What would a Boston movie generated by a computer algorithm look like? A crime movie, to be sure, with a plot vaguely tied to Southie. Mark Wahlberg is definitely in it. Add in a few nods to the Red Sox and a cast whose accents range from passable to terrible, and you’ve got yourself a feature film.
That appears to be the thinking behind “Spenser Confidential,” Wahlberg’s new film out on Netflix today. Based on the late author Robert B. Parker’s series of detective novels — which also provided the source material for the 1980s show “Spenser: For Hire,” and several TV movies — “Spenser Confidential” is a bland, predictable procedural that’s destined to be quickly forgotten and lost in the cavernous depths of the Netflix streaming library.

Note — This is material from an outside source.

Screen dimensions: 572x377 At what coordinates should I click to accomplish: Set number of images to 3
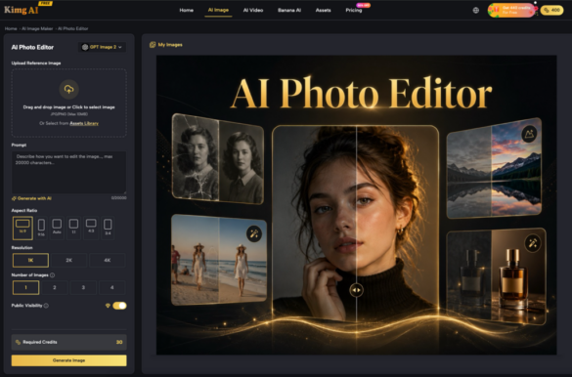(83, 287)
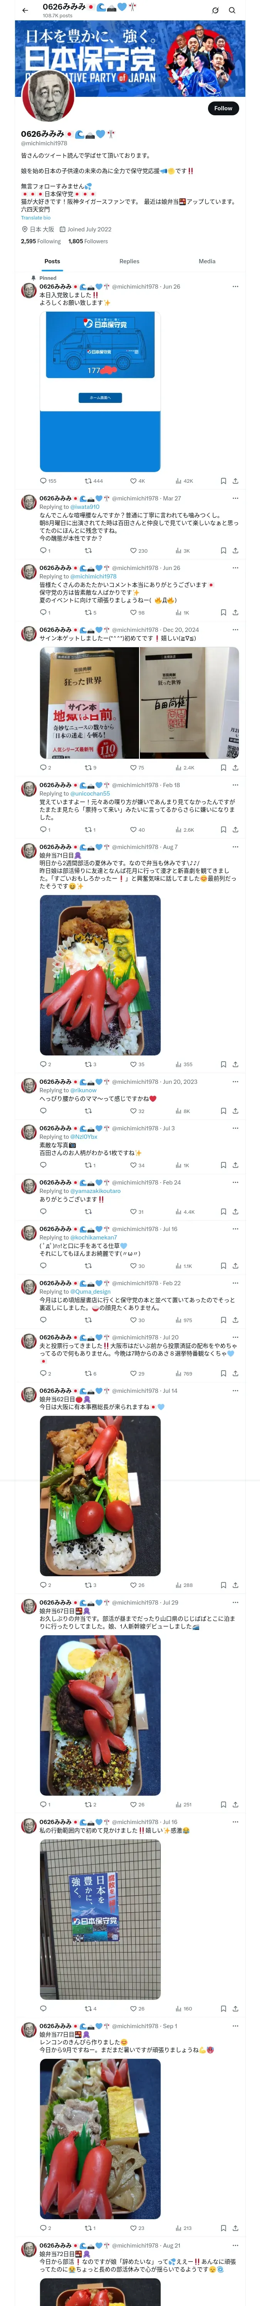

“Spenser Confidential” begins with ex-Boston cop Spenser (Wahlberg) completing a five-year prison stint in Walpole for beating up a corrupt police captain. Once he gets out, he plans to briefly stay with his old friend Henry (Alan Arkin, “Argo”) before leaving Boston for good. That’s the plan, anyway — before the corrupt captain and one of Spenser’s detective friends from the academy turn up dead. With the help of Henry and his roommate, aspiring MMA fighter Hawk (Winston Duke, “Black Panther”), Spenser digs deeper into a sprawling criminal underworld.
The role of Spenser, a blue-collar guy with a heart of gold who is outraged by injustice, is in the dead center of Wahlberg’s comfort zone. The actor gives a perfectly capable performance, albeit one that anyone who has seen a Wahlberg movie in the past decade will be familiar with. Berg, who has now directed Wahlberg five times in movies like “Patriots Day” and “Lone Survivor,” knows how to choreograph basic action scenes, which make for an enjoyable, if perfunctory, spectacle.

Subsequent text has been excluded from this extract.